■ TEXT BLOCK
UNNEST TOKENIZATION:

The purpose of this step was to split the text column into tokens, flattening the table into one-token-per-row. Once we created the token, we need to get rid of the stop words since they must be removed before we start running our sentiment analysis.

# UNNEST TOKENIZATION

# Public Sentiments 
#detach("package:plyr", unload = TRUE)
library(dplyr)

pakistan_public_token <- pakistan_public_tweet %>%
  mutate(tweet_number = row_number()) %>%
  group_by(user) %>%
  ungroup() %>%
  unnest_tokens(word, content)

india_public_token <- india_public_tweet %>%
  mutate(tweet_number = row_number()) %>%
  group_by(user) %>%
  ungroup() %>%
  unnest_tokens(word, content)


# Official Tweets
official_pakistan_token <- official_pakistan_tweets %>%
  mutate(tweet_number = row_number()) %>%
  group_by(User) %>%
  ungroup() %>%
  unnest_tokens(word, Tweet)

official_indian_token <- official_indian_tweets %>%
  mutate(tweet_number = row_number()) %>%
  group_by(User) %>%
  ungroup() %>%
  unnest_tokens(word, Tweet)

# REMOVING STOP WORDS

# Public Sentiments 
pakistan_public_token <- pakistan_public_token %>% anti_join(stop_words)
india_public_token <- india_public_token%>%  anti_join(stop_words)

■ STORED RECORDS
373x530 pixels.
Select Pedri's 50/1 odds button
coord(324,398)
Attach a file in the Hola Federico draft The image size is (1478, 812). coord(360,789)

...

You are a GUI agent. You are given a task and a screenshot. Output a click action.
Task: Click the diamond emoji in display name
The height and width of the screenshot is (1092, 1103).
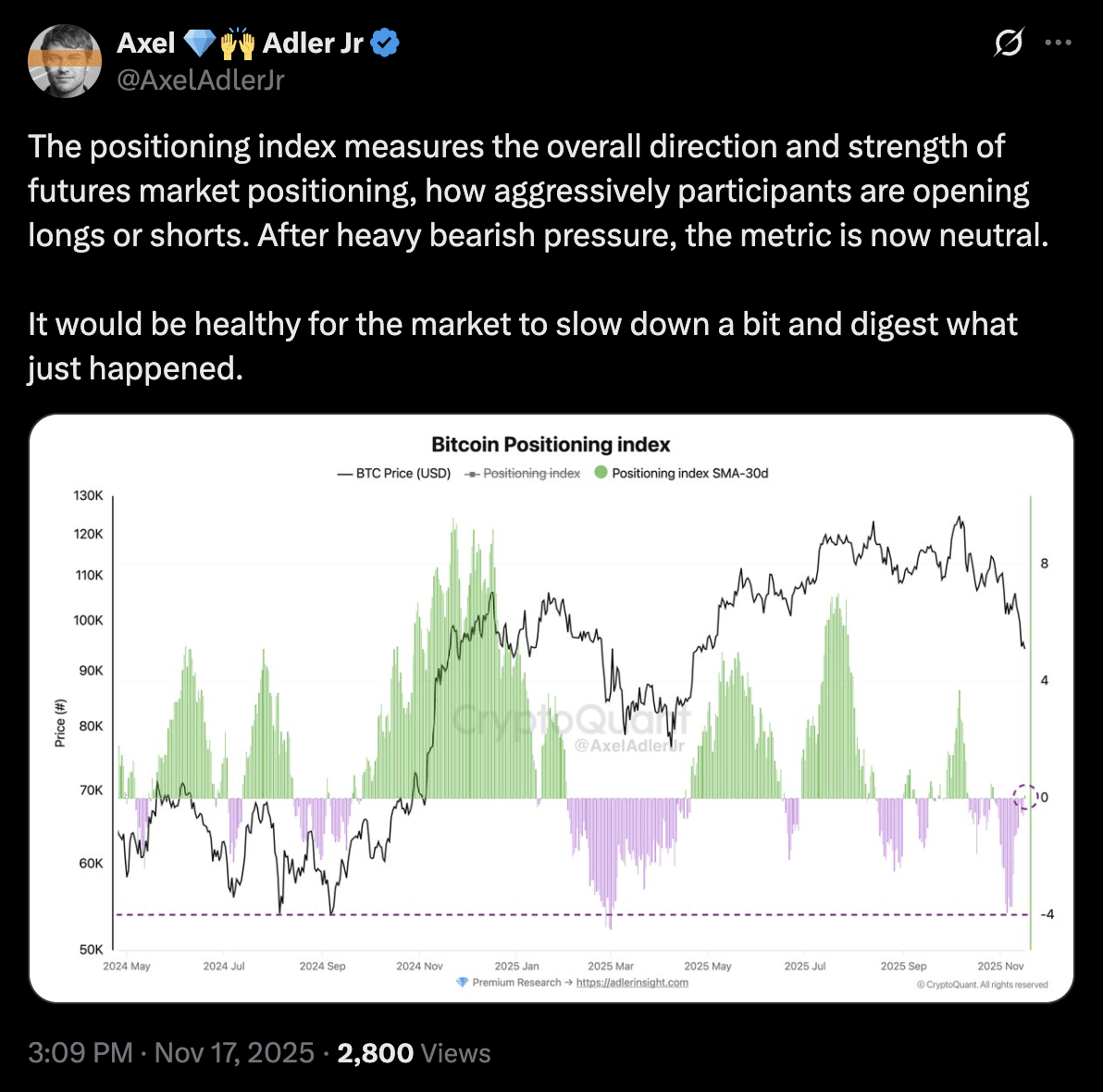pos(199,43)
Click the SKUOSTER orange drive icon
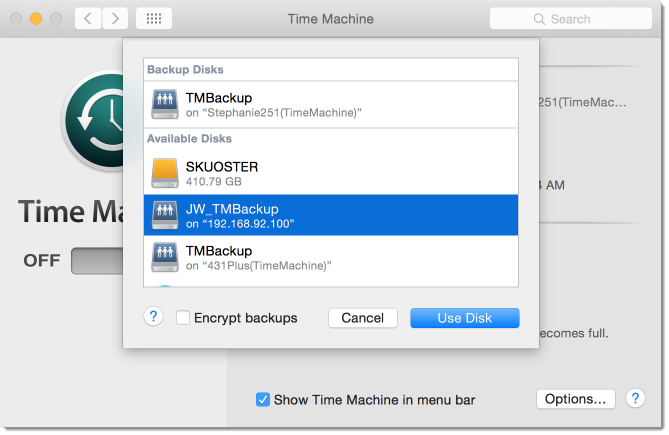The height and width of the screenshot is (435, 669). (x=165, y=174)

==

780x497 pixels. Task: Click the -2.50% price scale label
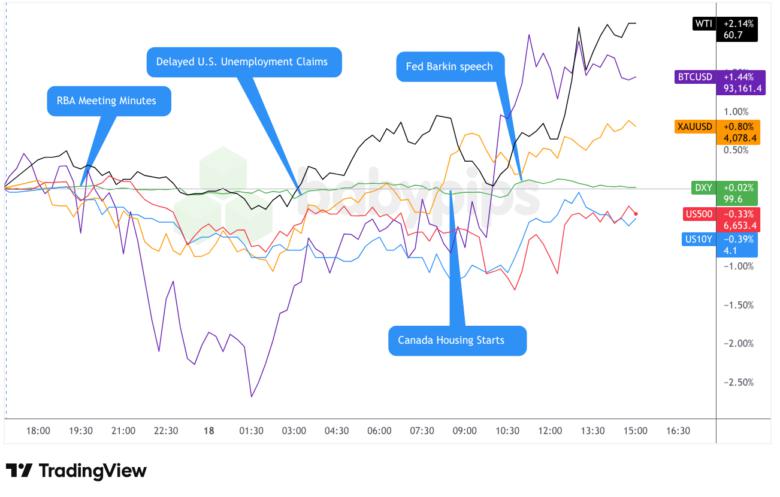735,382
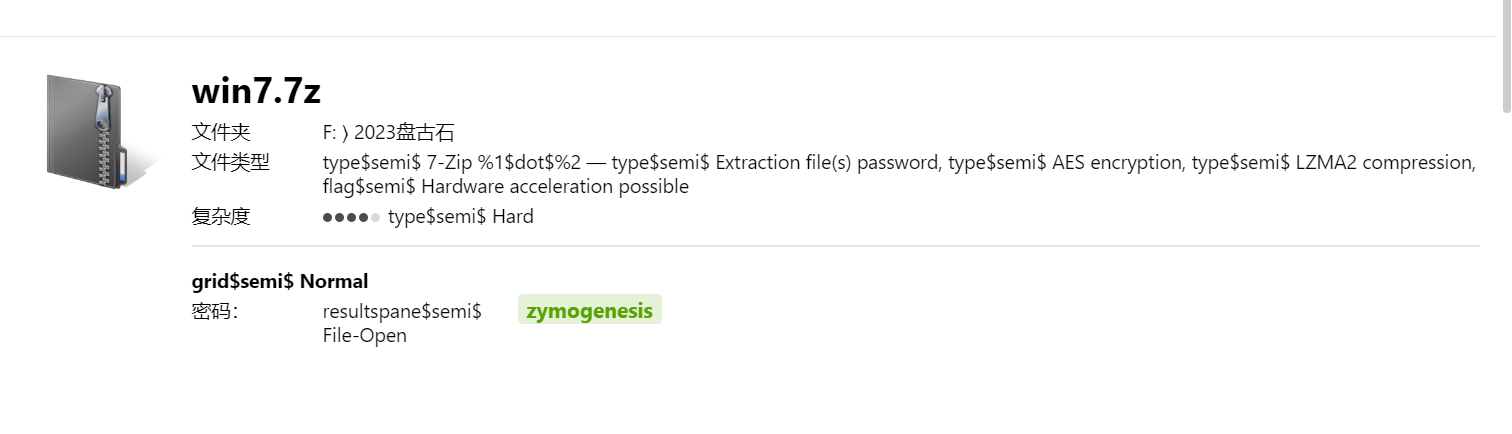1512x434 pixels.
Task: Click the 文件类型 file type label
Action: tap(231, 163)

■ PROBLEM STATEMENT
Reproduce the unnest tokenization text word for word, from its heading through the final line of code.

■ SOLUTION BELOW
UNNEST TOKENIZATION:

The purpose of this step was to split the text column into tokens, flattening the table into one-token-per-row. Once we created the token, we need to get rid of the stop words since they must be removed before we start running our sentiment analysis.

# UNNEST TOKENIZATION

# Public Sentiments 
#detach("package:plyr", unload = TRUE)
library(dplyr)

pakistan_public_token <- pakistan_public_tweet %>%
  mutate(tweet_number = row_number()) %>%
  group_by(user) %>%
  ungroup() %>%
  unnest_tokens(word, content)

india_public_token <- india_public_tweet %>%
  mutate(tweet_number = row_number()) %>%
  group_by(user) %>%
  ungroup() %>%
  unnest_tokens(word, content)


# Official Tweets
official_pakistan_token <- official_pakistan_tweets %>%
  mutate(tweet_number = row_number()) %>%
  group_by(User) %>%
  ungroup() %>%
  unnest_tokens(word, Tweet)

official_indian_token <- official_indian_tweets %>%
  mutate(tweet_number = row_number()) %>%
  group_by(User) %>%
  ungroup() %>%
  unnest_tokens(word, Tweet)

# REMOVING STOP WORDS

# Public Sentiments 
pakistan_public_token <- pakistan_public_token %>% anti_join(stop_words)
india_public_token <- india_public_token%>%  anti_join(stop_words)